The mucosal lesion in coeliac disease (CD) is an immune-mediated injury triggered by gliadin and associated with HLA-DQ2 and HLA-DQ8. In view of this, an approach that re-induces tolerance to this antigen should be considered as possible alternative to a strict gluten-free diet in treating CD. However, T-cell activation to multiple antigens, as a consequence of the chemical complexity shown by the antigen gliadin, could hamper the efforts to identify single component(s) useful for tolerance induction. To address this issue, a recombinant alpha-gliadin was tested in tolerance experiments in HLA-DQ8 transgenic mice. As tissue transglutaminase (tTG) treatment of gliadin, previously reported to enhance its stimulatory activity in CD, did not increase its immunogenicity when parenterally administered in these mice, untreated gliadin was used as immunogen. A decrease in systemic T cell responses to the recombinant alpha-gliadin was found after nasal administration of antigen, reflected by lymphocytes proliferation assay. Interestingly, while the immunisation protocol induced transcription of both Th1 (IFN-gamma) and Th2 (IL-4 and IL-10) cytokines, the tolerisation protocol down-regulated significantly only the IFN-gamma mRNA expression.

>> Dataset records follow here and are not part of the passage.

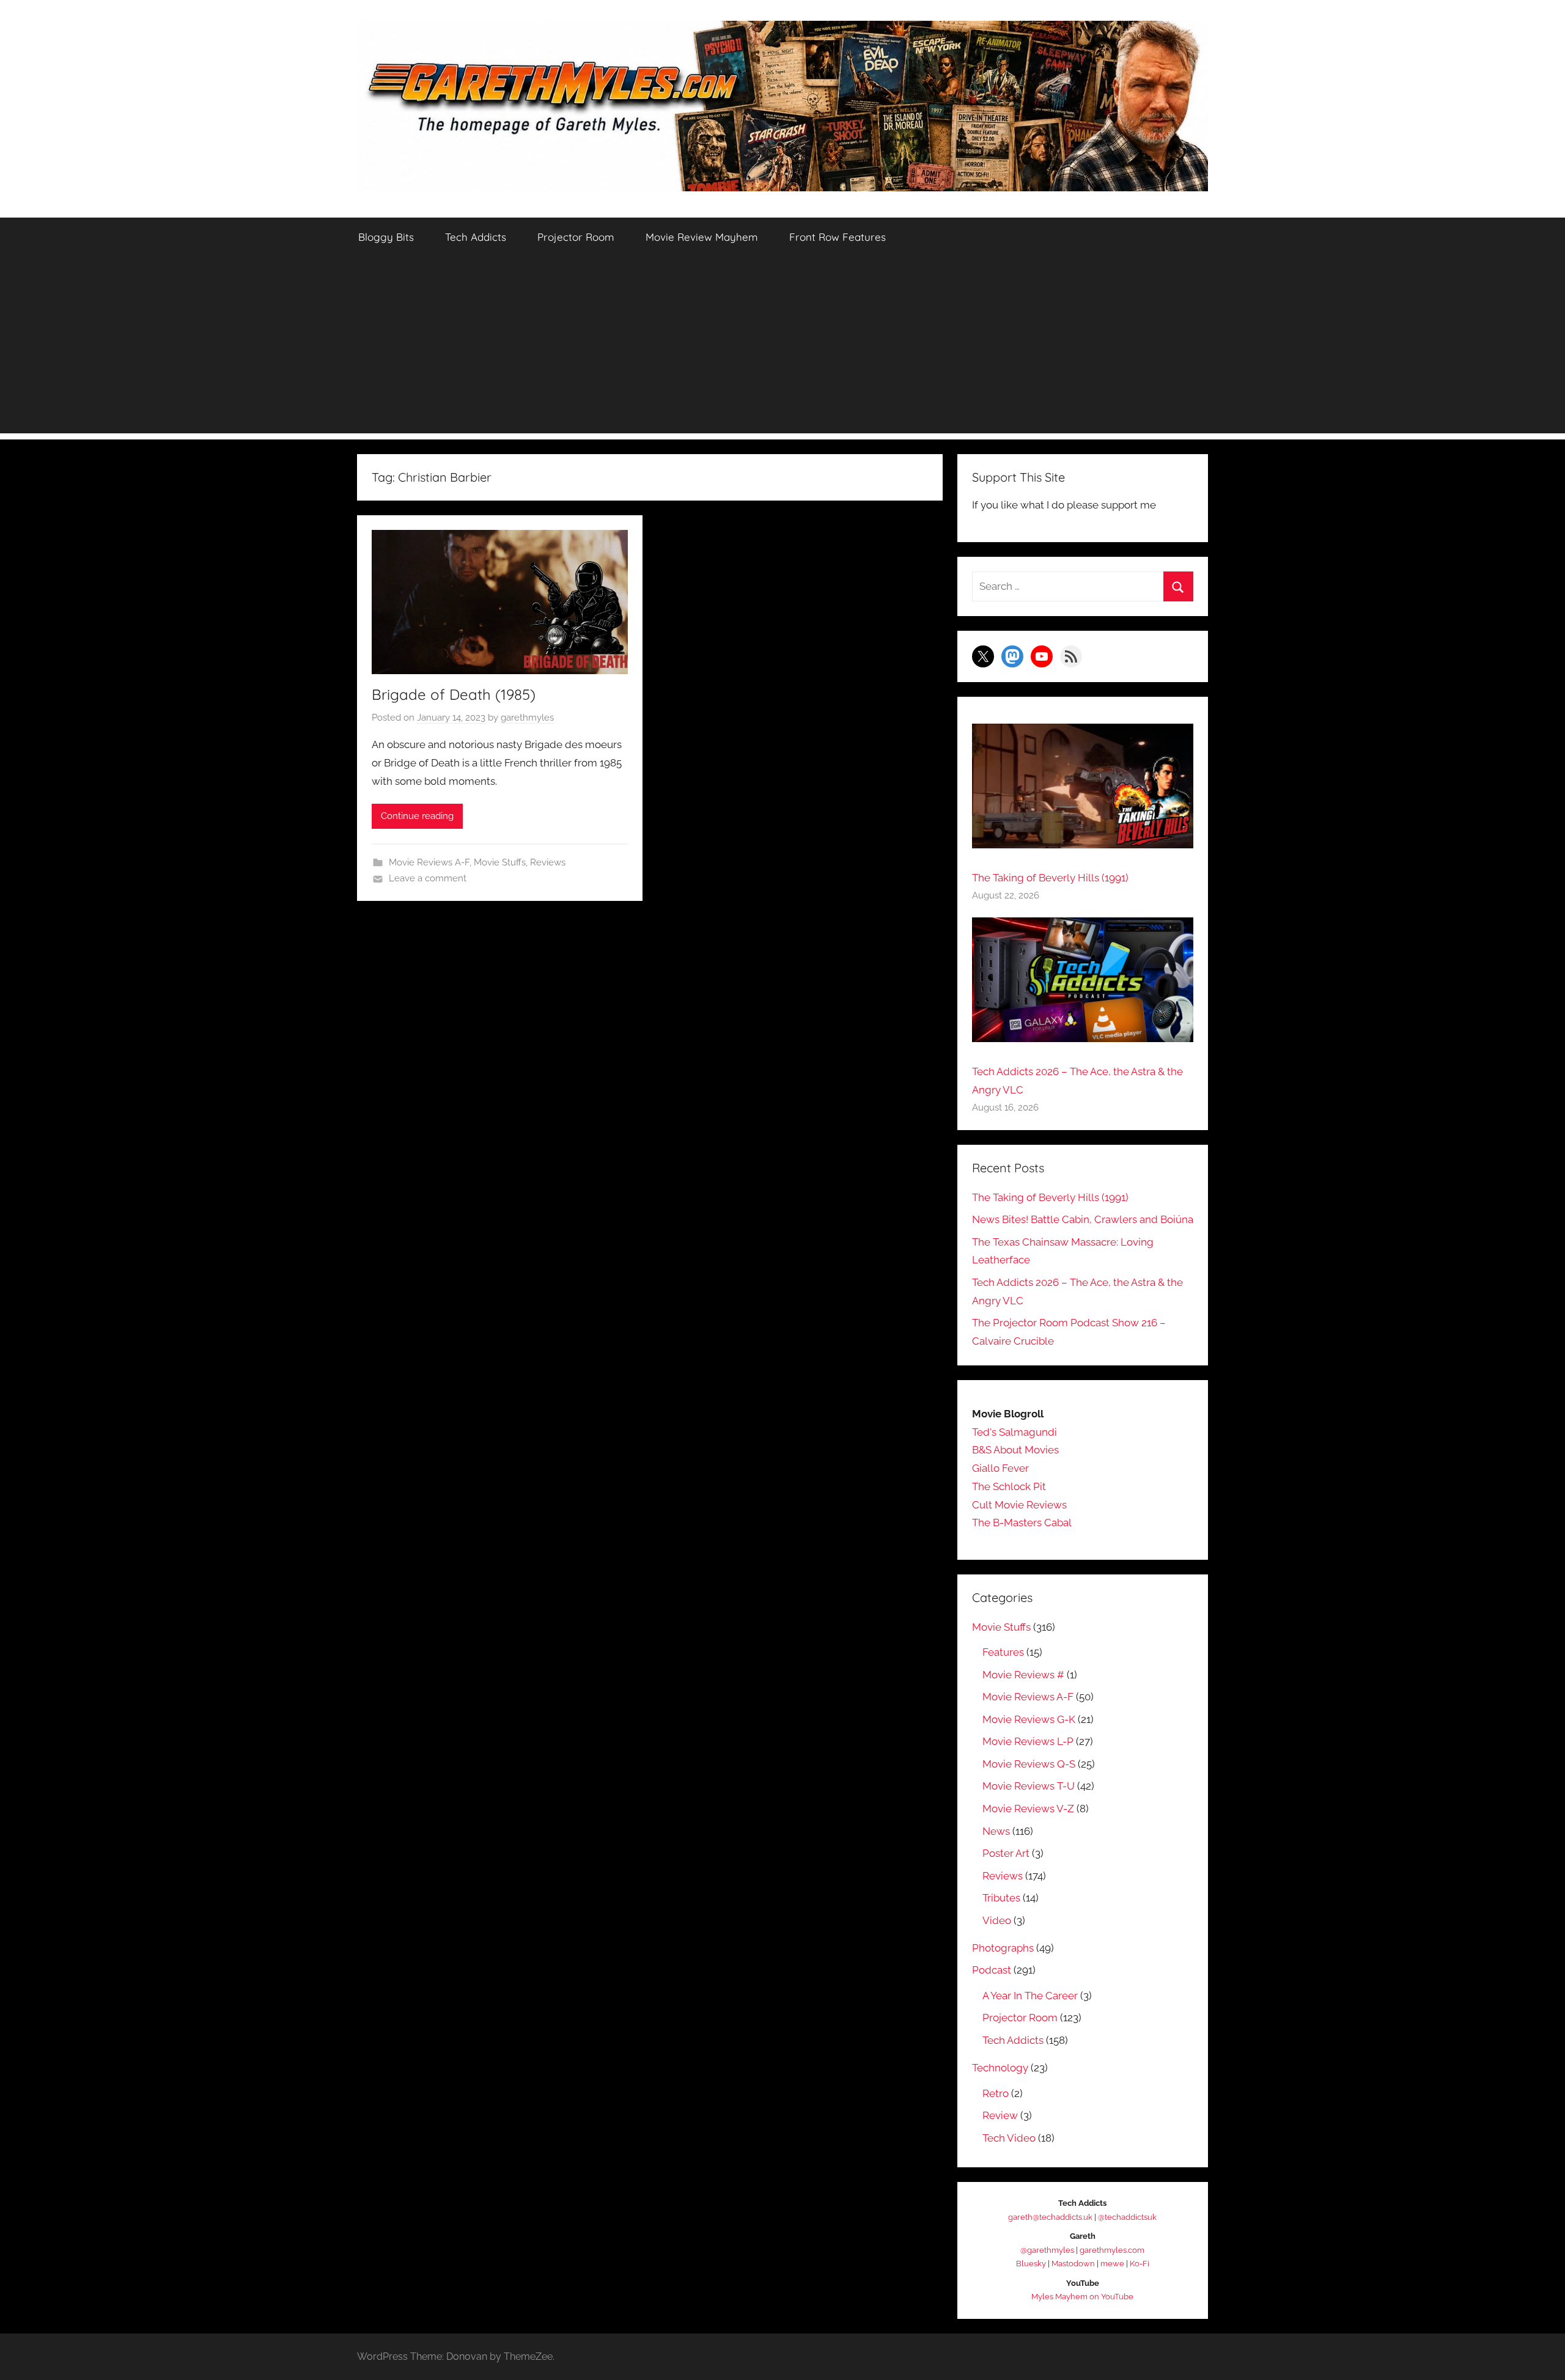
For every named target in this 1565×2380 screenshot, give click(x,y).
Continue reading (417, 815)
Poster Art (1005, 1853)
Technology (1000, 2068)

More important, the recombinant alpha-gliadin induced a similar down-regulatory effect in mice immunised with a commercial preparation of wheat gliadin, that is a mixture of many different gliadin components. As the Th1 phenotype and the HLA-DQ8 molecule play a role in the pathogenesis of CD, our data underlined the potential usefulness of this recombinant protein for the immunomodulation of this disease.